[Start of section]
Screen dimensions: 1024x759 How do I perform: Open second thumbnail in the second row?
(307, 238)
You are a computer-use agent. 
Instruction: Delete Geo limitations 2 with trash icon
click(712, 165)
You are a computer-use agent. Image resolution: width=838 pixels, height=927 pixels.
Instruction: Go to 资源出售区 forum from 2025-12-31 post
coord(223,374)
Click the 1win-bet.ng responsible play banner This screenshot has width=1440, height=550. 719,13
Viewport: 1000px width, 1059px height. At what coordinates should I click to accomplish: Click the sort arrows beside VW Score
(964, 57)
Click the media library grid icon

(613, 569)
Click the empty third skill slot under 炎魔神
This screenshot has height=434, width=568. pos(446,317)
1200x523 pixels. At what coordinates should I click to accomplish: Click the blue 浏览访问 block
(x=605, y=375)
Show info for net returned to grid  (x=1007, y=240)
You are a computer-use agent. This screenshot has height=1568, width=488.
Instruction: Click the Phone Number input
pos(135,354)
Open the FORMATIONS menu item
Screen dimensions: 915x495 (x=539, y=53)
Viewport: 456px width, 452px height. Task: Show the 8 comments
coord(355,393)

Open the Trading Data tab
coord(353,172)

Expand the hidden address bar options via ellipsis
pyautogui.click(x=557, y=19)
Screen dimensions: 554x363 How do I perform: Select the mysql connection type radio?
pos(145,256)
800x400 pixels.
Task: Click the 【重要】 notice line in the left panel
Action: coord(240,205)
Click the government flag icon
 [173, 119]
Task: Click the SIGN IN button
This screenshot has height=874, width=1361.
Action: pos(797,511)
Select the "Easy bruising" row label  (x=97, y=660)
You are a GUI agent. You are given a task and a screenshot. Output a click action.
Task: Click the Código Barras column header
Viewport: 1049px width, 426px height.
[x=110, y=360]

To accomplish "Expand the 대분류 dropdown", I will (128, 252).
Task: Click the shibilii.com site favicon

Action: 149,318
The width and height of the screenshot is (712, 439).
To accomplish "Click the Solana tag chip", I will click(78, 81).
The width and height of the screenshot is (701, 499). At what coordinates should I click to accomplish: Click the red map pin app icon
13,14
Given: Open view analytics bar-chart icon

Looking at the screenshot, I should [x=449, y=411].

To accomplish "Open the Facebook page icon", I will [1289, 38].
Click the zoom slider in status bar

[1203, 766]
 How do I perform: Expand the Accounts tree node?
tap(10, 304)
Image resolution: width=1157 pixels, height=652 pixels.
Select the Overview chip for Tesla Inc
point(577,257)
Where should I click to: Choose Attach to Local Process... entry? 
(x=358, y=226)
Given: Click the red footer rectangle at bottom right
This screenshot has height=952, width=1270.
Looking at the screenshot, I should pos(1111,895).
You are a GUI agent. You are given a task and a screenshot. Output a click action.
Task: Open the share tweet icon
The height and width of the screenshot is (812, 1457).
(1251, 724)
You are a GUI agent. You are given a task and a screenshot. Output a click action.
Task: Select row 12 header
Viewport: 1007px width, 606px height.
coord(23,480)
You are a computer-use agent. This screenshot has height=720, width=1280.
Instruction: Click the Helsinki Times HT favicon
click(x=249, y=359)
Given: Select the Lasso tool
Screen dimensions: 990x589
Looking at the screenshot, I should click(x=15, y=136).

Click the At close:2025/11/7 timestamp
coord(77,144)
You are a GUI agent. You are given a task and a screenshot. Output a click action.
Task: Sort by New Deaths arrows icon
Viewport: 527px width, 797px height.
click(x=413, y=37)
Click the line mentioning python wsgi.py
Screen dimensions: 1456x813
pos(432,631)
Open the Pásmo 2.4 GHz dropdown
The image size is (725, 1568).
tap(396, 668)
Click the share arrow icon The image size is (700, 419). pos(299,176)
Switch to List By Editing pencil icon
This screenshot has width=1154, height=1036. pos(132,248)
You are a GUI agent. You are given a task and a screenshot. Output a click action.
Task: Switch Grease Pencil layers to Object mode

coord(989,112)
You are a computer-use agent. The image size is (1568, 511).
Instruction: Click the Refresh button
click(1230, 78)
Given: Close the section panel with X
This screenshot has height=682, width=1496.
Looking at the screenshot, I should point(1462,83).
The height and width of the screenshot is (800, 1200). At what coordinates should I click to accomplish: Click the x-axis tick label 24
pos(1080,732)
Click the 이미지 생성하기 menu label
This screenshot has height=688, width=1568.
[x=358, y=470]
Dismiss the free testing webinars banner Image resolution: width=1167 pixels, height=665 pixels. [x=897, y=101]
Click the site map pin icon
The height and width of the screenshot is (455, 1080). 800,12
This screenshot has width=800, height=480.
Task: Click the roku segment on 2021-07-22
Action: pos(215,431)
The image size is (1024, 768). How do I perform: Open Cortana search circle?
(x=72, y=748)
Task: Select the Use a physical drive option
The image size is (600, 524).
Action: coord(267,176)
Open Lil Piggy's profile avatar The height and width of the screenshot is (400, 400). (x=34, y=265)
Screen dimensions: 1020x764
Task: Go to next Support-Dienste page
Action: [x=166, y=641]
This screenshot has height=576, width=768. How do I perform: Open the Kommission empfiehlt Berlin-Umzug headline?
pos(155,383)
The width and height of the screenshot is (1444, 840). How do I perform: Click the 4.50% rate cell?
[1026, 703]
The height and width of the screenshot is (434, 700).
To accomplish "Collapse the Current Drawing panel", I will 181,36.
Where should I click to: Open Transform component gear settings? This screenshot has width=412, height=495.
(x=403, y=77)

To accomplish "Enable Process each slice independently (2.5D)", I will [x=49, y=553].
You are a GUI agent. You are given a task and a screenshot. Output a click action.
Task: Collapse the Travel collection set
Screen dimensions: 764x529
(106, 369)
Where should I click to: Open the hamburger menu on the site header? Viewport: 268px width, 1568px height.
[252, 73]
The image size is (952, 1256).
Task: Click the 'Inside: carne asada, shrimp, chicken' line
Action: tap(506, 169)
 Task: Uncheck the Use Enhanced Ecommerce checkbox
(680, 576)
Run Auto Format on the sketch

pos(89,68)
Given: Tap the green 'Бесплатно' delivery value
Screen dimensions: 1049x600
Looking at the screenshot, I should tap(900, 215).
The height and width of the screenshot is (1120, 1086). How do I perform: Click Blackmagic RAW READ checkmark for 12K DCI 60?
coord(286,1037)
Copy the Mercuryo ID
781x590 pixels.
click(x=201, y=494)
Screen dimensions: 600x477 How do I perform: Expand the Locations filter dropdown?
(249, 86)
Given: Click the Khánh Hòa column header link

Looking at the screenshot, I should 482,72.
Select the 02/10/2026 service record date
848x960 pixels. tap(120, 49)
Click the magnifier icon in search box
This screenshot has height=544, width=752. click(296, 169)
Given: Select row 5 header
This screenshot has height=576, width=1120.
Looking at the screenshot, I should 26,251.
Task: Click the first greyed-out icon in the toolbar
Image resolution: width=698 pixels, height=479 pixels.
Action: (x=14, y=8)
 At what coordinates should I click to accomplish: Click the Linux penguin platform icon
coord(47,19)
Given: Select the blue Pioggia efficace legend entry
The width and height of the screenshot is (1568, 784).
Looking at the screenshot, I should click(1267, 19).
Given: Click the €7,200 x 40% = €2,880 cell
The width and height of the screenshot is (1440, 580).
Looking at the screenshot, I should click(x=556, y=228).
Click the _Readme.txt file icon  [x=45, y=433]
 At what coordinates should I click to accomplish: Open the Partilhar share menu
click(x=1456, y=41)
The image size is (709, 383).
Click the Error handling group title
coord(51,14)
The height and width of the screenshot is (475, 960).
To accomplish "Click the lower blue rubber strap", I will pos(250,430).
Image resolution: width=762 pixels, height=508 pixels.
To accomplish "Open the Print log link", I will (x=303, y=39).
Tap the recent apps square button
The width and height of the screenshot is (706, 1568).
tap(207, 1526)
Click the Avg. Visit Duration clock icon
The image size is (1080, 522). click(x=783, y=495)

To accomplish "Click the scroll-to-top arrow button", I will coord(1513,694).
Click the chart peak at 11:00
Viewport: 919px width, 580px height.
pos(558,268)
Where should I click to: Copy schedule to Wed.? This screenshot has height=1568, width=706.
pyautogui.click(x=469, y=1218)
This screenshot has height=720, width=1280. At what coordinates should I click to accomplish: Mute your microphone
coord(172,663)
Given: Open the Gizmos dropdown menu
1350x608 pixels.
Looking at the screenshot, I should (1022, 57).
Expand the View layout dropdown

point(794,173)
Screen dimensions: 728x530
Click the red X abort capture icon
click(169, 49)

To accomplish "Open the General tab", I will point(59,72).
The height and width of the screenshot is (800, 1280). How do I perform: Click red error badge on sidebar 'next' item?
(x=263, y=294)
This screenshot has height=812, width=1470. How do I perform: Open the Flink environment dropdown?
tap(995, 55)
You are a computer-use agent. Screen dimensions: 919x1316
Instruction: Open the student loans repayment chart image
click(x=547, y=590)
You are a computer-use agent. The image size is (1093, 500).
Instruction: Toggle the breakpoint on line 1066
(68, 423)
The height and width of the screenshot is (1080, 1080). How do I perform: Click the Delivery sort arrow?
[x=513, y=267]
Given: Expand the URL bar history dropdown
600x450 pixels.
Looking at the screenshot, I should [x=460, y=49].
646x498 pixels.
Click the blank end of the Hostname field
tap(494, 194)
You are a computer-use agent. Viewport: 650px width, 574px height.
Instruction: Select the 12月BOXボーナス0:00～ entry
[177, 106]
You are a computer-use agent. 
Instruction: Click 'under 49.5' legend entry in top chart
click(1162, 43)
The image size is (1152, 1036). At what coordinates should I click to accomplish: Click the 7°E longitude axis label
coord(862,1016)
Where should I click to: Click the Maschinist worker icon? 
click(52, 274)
[End of section]
— INSTRUCTIONS TO FOLLOW —
From the data above, pick out each line containing "Collapse" and copy it.

— YOUR SOLUTION —
To accomplish "Collapse the Current Drawing panel", I will 181,36.
Task: Collapse the Travel collection set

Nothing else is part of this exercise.